> WHAT TO PRODUCE
Replace "icon" with "symbol" everywhere in the records below, and copy every other part of them unchanged.

>> begin INPUT FOR THIS TASK

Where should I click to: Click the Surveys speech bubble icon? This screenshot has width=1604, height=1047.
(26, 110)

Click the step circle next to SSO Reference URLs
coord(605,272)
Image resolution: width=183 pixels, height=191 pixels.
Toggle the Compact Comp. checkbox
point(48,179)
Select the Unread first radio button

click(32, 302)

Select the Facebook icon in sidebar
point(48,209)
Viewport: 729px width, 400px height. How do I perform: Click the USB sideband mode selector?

>> end INPUT FOR THIS TASK

> THE OUTPUT
Where should I click to: Click the Surveys speech bubble symbol? This screenshot has width=1604, height=1047.
(26, 110)

Click the step circle next to SSO Reference URLs
coord(605,272)
Image resolution: width=183 pixels, height=191 pixels.
Toggle the Compact Comp. checkbox
point(48,179)
Select the Unread first radio button

click(32, 302)

Select the Facebook symbol in sidebar
point(48,209)
Viewport: 729px width, 400px height. How do I perform: Click the USB sideband mode selector?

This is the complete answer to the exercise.